How do you honor a parent? Frankly, I did not know until I was in college at Yeshiva University. My Torah learning career began late and my notion of honoring parents was vague. But once I studied the laws pertaining to honoring parents in the Bible, the Talmud, and Codes of Jewish law, honoring parents took on very specific meaning. It meant, for example, standing up when they entered a room, not openly contradicting them, serving them dinner first, taking care of them when they could not take care of themselves, providing them with food, clothing, and shelter.
Once I learned this, I began to understand how derelict I had been as a teenager, and I resolved to do better as an adult. Watching Nebraska reminded me of how inwardly comforting it is to be able to give respect and attention to a parent, especially when you know that a parent’s days are numbered. My parents have not been in this world for a long time, but I often think how nice it would be if I could speak with them, embrace them, and share with them the milestones of my life’s journey.
Nebraska begins with an image of an old man walking along a snow-covered road in Billings, Montana. He seems to be wandering aimlessly and a policeman picks him up and takes him to the police station. We learn that Woody Grant has decided to walk to Lincoln, Nebraska to collect a million dollars he thinks he has won in a mail-order sweepstakes. His son, David, greets him at the police station and brings him home.
It becomes clear that Woody is generally perceived by both family and friends as shiftless and incapable of taking care of himself. Even his wife feels he should be placed in a nursing home. David, however, has a different take on things. He sees his dad in search of mission, something to demonstrate that his life has meaning and that he still possesses value as a human being in spite of his advanced years.

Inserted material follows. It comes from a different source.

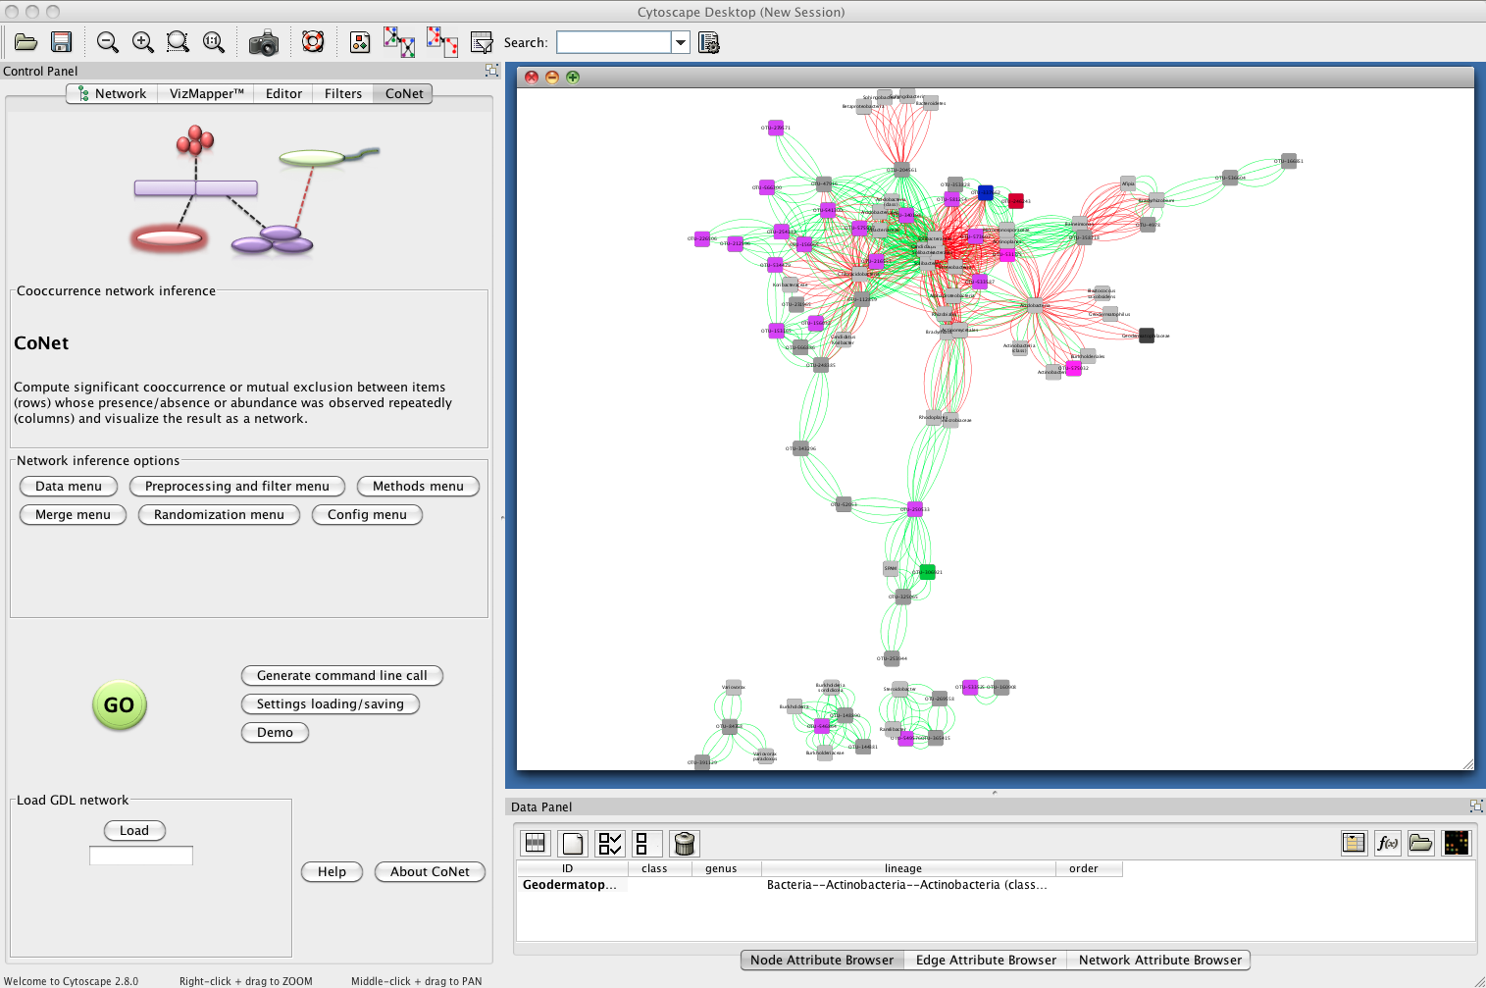Open the Preprocessing and filter menu
This screenshot has height=988, width=1486.
[236, 487]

Woody leaves the house again, and David tries to point out the futility of his quest in light of the obvious scam of the bogus sweepstakes. Woody remains determined and asks his son to drive him to Nebraska so that he can claim his winnings. David surprisingly agrees.
The trip is picaresque and uneventful at the same time. Despite a stop at Mt. Rushmore, Woody and David don’t talk much, but things happen that bring them closer together. Woody falls down and has to be brought to a hospital emergency room. He loses his false teeth and father and son have to search at night near railroad tracks to find them. They pay a visit to relatives they have not seen in a decade. David tries to ask his father for his input on his recent breakup with his girlfriend, but Woody offers little advice.
When word gets out that Woody has “won” a million dollars, old friends and relatives come out of the woodwork to remind Woody of old debts and former kindnesses to him and his family that need to be repaid. The local newspaper even takes his photo for an upcoming article. Sprinkled throughout these adventures are images and voices of people whom Woody knew in his youth. They paint a picture of a kind man with a trusting nature, who never could say no when asked for a favor and who served his country in the Korean War, very much unlike the laconic and ravaged old man we see today.
Nebraska is a thoughtful film that is awash in the images of life in mid-America and the ebb and flow of growing older. It is filled with memories, those of the past and those that are presently being formed. Their trip reveals an unspoken love that exists in spite of few words spoken. David, for all his outward simplicity, is a keen observer of life. He does not want to have any regrets about doing his best to make his father’s last years meaningful. Whenever his father falls, he is there to pick him up, no matter how inconvenient or unpleasant the task. In his consistent devotion to both the physical and emotional needs of his father, he is modeling what it means to honor a parent.